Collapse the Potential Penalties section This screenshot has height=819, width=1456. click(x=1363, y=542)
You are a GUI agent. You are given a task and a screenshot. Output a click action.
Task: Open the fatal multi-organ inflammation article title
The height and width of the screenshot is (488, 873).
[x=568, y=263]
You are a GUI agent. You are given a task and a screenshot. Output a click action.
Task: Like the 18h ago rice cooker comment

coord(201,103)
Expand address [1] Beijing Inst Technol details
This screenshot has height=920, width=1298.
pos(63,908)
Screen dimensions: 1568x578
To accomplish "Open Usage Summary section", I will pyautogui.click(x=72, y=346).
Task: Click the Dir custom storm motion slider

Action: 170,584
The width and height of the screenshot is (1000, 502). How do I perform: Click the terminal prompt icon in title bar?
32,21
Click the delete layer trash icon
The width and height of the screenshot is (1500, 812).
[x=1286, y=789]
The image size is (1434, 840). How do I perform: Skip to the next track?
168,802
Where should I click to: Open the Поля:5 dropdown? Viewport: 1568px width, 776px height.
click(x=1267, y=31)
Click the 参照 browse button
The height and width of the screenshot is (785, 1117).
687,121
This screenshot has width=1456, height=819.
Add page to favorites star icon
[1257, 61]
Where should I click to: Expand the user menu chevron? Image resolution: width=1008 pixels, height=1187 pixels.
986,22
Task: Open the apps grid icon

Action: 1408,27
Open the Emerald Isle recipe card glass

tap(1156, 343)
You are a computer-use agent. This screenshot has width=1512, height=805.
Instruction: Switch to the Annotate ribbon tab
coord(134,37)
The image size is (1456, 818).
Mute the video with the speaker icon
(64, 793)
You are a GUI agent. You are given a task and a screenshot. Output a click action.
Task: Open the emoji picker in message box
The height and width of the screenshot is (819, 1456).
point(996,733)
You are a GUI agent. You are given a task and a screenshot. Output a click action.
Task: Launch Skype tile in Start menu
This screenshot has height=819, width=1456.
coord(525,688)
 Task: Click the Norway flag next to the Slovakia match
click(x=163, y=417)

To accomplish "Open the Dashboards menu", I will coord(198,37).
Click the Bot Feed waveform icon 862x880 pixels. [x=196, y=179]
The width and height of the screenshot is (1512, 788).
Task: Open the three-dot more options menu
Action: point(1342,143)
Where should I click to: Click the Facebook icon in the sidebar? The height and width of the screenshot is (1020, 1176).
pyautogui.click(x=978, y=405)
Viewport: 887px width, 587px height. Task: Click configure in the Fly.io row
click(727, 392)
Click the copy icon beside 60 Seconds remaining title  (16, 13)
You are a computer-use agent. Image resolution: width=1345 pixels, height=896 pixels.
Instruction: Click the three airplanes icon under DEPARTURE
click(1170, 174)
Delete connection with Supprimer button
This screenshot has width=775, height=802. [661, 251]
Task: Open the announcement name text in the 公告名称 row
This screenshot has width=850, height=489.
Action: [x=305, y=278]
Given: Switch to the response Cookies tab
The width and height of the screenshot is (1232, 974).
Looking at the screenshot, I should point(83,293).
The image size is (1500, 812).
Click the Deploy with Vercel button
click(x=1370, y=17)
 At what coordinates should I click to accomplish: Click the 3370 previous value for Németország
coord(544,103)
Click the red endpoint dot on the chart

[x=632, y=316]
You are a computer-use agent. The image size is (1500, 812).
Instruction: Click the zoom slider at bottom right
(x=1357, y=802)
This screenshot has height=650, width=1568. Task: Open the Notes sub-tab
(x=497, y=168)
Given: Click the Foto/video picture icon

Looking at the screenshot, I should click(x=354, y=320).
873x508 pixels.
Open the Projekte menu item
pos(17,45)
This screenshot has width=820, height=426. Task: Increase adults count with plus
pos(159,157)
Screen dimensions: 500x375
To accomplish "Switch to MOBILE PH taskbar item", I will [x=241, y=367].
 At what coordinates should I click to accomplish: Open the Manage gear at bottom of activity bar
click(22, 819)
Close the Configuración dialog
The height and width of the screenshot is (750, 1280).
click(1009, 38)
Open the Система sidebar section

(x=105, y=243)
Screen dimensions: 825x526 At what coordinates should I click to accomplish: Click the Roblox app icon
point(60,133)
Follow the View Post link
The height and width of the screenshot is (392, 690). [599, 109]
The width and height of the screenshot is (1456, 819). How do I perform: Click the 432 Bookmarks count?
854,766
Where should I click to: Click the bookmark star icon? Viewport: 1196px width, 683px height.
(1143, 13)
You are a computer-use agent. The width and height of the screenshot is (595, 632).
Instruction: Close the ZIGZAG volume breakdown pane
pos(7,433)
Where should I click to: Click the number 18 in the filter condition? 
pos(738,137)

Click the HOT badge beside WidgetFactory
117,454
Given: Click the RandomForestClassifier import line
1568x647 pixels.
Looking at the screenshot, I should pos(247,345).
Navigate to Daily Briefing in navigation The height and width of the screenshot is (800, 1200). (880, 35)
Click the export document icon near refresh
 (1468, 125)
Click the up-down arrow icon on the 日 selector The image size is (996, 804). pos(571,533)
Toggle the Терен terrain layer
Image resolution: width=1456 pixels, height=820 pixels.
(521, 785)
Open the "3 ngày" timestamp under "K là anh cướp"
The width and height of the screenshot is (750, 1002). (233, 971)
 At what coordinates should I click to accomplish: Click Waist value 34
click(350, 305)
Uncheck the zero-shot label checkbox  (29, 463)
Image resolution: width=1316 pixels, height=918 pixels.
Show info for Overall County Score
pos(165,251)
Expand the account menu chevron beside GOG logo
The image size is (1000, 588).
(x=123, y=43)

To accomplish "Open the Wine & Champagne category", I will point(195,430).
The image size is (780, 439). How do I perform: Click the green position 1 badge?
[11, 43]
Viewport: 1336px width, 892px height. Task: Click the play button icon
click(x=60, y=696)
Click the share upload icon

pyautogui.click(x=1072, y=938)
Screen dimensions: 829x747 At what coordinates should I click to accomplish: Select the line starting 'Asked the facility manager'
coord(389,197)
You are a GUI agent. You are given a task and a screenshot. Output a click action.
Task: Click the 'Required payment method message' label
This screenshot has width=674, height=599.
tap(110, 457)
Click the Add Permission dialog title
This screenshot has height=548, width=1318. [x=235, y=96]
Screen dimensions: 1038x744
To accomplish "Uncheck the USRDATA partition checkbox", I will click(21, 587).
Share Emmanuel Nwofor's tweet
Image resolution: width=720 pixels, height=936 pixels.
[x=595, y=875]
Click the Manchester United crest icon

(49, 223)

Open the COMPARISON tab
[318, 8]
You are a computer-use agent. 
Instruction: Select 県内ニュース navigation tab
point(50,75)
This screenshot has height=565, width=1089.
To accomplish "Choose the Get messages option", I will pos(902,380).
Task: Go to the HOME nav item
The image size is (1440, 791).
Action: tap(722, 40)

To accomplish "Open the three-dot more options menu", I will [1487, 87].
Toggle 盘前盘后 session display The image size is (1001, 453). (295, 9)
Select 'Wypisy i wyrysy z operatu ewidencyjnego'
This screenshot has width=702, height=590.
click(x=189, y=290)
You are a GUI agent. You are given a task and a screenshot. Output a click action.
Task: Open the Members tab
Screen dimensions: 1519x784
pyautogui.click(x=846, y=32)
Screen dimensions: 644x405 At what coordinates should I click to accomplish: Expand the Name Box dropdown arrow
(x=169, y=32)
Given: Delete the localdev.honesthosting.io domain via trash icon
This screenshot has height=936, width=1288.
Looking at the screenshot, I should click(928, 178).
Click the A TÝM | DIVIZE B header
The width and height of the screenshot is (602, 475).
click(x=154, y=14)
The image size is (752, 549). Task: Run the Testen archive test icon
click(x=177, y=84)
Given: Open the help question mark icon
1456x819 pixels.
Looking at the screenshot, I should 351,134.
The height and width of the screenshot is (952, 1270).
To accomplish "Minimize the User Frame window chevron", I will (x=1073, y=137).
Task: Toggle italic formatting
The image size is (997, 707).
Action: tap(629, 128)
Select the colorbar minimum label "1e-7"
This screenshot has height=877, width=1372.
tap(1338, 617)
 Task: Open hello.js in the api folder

━━━━━━

__SHORT TASK__:
Please count the lines in the material above that contain the word "next" and reply with that number alone.

__ANSWER__:
2